Small big WTF in dynamic inventory for GCP
GCP stands for Google Cloud Platform.
They provides their own dynamic inventory source, which allows to query GCP for existing VMs and to put them into groups based on filters. The inventory plugin for this is called ‘gcp_compute
'.
It allows to set host variables based on available instance data (labels, name).
The most common is this:
compose:
ansible_host: networkInterfaces[0].accessConfigs[0].natIP
Boring and simple. I decided to add their something more. For example, a username.
compose:
ansible_host: networkInterfaces[0].accessConfigs[0].natIP
ansible_user: bot
It looked innocent and it almost worked. GCP wants here not a string, but a Jinja expression.
The problem is that bot
variable is not defined. And gcp_compute
is really nasty here. Instead of reporting the issue and rejecting to proceed, it just ignores the line. So, no bot
variable, no ansible_user
defined. In my case the problem was that ansible_user
is defined in different source, but I expected it to be redefined, and it wasn’t. What a mess I got myself into.

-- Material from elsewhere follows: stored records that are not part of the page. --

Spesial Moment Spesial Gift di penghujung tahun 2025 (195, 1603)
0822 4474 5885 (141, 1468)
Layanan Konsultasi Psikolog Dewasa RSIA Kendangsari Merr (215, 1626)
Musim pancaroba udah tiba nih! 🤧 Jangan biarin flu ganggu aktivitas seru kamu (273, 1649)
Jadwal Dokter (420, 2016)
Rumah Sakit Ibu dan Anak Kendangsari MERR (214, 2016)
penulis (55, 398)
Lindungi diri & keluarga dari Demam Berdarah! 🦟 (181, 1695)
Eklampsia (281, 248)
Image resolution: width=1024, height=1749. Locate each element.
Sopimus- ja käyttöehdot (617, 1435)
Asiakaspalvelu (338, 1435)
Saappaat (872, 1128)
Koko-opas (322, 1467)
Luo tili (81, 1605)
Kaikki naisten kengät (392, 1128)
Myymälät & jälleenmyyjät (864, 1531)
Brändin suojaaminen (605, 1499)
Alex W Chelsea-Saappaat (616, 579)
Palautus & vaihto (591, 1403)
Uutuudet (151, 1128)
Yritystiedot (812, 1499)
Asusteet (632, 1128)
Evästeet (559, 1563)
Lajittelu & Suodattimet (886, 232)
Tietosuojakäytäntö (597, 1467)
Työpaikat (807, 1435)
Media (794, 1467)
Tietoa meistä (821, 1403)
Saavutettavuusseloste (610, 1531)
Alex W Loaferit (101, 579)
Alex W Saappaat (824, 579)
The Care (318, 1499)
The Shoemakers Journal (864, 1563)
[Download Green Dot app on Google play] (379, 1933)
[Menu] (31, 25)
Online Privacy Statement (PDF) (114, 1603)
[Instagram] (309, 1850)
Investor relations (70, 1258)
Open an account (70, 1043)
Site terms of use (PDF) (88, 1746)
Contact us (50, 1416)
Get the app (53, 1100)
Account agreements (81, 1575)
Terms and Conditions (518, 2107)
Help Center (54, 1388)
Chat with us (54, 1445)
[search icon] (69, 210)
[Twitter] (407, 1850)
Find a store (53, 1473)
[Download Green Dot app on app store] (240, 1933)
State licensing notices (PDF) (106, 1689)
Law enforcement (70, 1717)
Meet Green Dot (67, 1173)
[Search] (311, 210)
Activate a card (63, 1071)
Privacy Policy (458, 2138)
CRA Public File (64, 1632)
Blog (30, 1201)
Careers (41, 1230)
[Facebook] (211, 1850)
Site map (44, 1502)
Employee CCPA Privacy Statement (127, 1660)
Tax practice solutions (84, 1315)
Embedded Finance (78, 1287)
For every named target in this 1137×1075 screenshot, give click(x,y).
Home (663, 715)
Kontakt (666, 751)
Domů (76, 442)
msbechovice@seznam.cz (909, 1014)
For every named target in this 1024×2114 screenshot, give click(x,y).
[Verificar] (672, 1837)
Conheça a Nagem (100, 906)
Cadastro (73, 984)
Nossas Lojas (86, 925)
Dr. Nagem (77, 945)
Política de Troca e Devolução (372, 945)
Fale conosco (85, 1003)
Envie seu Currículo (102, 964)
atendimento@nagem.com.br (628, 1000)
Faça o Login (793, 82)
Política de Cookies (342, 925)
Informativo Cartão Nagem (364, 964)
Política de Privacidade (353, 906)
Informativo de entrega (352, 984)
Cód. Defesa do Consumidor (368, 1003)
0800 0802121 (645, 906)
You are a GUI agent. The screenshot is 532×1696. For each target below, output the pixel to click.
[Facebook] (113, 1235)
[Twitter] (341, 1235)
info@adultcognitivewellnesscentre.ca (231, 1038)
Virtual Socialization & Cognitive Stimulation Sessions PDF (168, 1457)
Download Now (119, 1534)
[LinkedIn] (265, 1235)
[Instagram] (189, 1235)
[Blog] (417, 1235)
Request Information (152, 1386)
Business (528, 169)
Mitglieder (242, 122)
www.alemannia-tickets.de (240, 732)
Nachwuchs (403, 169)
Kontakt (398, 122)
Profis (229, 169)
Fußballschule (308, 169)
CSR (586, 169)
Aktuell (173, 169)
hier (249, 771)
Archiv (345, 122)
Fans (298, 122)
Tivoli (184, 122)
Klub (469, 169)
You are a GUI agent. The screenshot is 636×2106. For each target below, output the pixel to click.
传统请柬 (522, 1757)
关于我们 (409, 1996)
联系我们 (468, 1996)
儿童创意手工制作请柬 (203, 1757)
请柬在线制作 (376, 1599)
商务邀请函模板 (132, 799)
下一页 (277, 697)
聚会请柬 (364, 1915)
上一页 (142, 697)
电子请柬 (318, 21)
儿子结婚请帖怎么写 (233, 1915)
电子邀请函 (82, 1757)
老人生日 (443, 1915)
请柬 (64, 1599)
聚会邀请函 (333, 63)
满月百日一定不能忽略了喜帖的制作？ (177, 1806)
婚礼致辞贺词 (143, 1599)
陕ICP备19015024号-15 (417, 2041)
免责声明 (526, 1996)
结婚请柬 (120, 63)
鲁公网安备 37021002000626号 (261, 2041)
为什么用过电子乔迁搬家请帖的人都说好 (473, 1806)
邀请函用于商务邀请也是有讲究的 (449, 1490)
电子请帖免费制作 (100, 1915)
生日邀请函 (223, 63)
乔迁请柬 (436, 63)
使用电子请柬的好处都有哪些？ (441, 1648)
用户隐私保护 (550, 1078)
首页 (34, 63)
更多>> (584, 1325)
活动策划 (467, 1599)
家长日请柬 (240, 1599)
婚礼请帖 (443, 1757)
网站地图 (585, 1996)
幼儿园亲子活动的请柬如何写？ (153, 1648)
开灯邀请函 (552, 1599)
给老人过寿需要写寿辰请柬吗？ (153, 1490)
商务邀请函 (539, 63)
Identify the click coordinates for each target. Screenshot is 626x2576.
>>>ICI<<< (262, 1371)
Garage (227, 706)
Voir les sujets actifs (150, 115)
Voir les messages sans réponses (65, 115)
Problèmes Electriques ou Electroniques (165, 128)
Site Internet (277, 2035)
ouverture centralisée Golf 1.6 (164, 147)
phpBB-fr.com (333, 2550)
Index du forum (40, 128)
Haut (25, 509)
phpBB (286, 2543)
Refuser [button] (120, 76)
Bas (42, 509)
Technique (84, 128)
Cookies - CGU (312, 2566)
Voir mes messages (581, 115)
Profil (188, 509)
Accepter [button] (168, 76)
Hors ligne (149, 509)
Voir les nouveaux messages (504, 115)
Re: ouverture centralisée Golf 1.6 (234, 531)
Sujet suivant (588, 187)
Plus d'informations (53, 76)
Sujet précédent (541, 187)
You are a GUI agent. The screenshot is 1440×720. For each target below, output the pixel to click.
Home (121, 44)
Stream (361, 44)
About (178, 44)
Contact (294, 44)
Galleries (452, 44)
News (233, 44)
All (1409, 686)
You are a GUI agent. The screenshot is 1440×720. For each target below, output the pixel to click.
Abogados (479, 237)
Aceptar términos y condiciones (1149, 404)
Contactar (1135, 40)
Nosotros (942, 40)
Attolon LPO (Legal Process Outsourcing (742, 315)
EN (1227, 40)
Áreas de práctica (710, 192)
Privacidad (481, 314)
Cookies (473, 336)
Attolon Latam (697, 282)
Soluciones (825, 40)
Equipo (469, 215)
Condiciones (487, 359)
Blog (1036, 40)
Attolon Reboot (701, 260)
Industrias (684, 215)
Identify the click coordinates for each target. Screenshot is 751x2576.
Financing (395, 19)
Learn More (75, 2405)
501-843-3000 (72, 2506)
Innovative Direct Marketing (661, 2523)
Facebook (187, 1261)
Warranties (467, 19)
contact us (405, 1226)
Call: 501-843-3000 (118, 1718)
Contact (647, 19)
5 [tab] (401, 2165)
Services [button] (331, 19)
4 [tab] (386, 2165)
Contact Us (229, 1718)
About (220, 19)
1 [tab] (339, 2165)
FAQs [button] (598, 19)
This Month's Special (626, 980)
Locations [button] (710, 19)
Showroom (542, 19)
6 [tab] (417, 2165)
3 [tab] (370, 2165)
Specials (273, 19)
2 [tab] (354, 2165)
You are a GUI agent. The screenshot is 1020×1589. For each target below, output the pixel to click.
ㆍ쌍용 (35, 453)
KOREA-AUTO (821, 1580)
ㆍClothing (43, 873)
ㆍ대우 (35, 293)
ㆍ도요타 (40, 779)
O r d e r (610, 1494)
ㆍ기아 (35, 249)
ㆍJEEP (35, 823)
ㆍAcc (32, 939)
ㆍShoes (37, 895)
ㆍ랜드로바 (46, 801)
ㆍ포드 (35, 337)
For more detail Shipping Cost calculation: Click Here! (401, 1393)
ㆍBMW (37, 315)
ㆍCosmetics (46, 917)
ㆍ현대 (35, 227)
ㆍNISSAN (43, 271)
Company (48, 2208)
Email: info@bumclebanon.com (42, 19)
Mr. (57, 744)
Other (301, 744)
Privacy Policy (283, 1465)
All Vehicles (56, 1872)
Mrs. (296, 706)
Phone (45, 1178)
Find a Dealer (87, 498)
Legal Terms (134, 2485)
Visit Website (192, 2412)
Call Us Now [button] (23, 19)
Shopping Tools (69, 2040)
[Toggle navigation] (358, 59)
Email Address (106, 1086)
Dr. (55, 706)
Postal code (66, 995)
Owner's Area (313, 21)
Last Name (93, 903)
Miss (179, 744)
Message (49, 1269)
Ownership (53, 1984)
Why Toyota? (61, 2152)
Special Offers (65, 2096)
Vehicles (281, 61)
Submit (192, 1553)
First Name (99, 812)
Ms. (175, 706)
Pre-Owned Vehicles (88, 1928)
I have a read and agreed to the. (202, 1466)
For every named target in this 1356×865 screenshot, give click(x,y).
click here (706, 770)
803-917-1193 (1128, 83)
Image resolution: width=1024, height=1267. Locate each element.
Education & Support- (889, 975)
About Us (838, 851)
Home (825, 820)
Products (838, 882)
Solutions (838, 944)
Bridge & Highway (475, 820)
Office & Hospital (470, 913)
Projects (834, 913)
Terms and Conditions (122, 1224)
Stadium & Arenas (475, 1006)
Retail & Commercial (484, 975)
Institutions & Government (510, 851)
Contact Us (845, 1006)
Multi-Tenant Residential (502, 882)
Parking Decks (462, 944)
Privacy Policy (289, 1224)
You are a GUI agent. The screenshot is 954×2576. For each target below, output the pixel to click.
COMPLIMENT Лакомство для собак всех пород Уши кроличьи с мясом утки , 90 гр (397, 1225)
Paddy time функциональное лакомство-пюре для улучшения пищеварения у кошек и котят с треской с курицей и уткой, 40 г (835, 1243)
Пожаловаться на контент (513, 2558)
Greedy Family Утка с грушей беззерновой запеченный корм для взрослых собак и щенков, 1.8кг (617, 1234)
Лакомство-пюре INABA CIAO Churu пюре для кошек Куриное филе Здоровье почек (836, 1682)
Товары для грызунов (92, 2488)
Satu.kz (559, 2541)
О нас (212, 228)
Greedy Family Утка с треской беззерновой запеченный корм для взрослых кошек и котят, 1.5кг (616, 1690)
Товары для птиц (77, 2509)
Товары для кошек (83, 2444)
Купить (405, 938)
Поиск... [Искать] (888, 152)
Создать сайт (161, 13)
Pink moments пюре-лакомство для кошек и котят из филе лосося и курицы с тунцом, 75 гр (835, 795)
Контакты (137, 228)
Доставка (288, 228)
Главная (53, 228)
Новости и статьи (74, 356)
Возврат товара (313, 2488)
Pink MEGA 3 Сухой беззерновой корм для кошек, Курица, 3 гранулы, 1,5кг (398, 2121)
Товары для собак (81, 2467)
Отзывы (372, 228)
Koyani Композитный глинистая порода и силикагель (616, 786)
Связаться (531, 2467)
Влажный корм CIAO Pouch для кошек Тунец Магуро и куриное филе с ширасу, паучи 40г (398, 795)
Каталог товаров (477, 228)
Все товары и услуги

Anyway, the proper way to fix this is to use jinja expression (without mustaches):
compose:
ansible_host: networkInterfaces[0].accessConfigs[0].natIP
ansible_user: "'bot'"
Note, there are nested quotes, because first layer is stripped by yaml parser (Both ansible_user: bot
and ansible_user: "bot"
are the same), and only by adding second layer of quotes I get “a string” for Jinja.
If I wasn’t that much deep into Ansible machinery, that would have been a big fat WTF. At my current understanding it’s a minor quirk of google modules (which are unexpectedly lax toward Ansible best practices), and some eye rolling.